For in these, we have deliberately set ourselves against the rules of reason, which nature has imprinted in us; and in those, it seems that we can call upon nature itself to vouch for us. For having left us in such imperfection and failure, so that many people have thought that we can only be held accountable for what we do against our conscience, this rule partly underpins the opinion of those who condemn capital punishment for heretics and miscreants. It also establishes that a lawyer and a judge cannot be held accountable for what they have failed to do in their role through ignorance.
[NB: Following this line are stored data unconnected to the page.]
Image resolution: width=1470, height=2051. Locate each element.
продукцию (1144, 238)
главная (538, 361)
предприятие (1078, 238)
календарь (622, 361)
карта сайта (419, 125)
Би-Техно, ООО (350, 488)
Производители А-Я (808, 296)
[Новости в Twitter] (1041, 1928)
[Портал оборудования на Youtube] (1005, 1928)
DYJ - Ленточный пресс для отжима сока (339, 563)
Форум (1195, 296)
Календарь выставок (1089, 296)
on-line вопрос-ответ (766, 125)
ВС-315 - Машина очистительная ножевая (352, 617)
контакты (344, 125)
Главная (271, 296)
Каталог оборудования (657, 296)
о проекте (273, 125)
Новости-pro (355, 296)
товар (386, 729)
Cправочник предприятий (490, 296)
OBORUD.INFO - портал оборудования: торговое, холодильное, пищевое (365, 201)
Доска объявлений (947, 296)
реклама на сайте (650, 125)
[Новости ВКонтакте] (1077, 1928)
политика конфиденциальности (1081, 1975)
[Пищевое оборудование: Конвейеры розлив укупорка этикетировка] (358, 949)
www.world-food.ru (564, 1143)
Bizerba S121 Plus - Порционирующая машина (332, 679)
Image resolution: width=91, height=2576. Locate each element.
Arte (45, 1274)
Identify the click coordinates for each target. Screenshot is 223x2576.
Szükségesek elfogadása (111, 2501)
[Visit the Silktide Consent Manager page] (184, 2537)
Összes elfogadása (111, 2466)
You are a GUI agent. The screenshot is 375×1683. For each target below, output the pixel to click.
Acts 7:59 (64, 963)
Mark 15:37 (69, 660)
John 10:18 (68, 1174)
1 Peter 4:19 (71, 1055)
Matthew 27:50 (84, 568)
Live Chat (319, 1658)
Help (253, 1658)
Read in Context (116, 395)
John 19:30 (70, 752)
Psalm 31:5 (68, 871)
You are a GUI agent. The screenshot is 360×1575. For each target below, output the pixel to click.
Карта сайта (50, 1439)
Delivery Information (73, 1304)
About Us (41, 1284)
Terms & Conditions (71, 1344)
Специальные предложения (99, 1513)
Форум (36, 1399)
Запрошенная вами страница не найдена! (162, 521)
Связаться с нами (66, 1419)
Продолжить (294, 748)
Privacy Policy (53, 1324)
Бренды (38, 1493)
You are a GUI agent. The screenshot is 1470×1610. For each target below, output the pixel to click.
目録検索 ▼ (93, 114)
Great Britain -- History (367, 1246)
But as for cowardice, it is certain that the most common way to punish it is through shame and ignominy. And it is held that this rule was first put into practice by the legislator Charondas; and that before him the laws of Greece punished with death those who fled from battle, where he only ordered that they should sit for three days in the public square, dressed in women’s robes, still hoping to be able to use them, having restored their courage through this shame.
To shed human blood for evils rather than to shed evil. (Tertullian)
It also seems that Roman laws formerly condemned those who fled to death. For Ammianus Marcellinus relates that the Emperor Julian condemned ten of his soldiers, who had turned their backs in a charge against the Parthians, to be degraded, and then to suffer death, following, he said, the ancient laws. However, elsewhere for a similar offense he condemns others only to be held among the prisoners under the ensign of the baggage. The harsh condemnation of the Roman people against the soldiers who escaped from Cannes and, in that same war, against those who accompanied Cnaeus Fulvius in his defeat, did not come to death.
It is to be feared that shame will despair them and make them not only cold but enemies. In the time of our Fathers the lord of Franget, formerly Lieutenant of the Company of Monsieur le Mareschal de Chastillon, having been appointed by Monsieur le Mareschal de Chabanes Governor of Fontarrabie in place of Monsieur du Lude, and having surrendered it to the Spaniards, was condemned to be stripped of his nobility. Both he and his posterity declared commoners, liable to taxation, and incapable of bearing arms, this harsh sentence was carried out in Lyon.
Since then, all the gentlemen who were in Guyse when the Count of Nansau entered it have suffered the same punishment, as have others since. However, when there is such gross and obvious ignorance or cowardice, surpassing all the ordinary, it would be reasonable to take it as sufficient proof of wickedness and malice, and to punish it as such.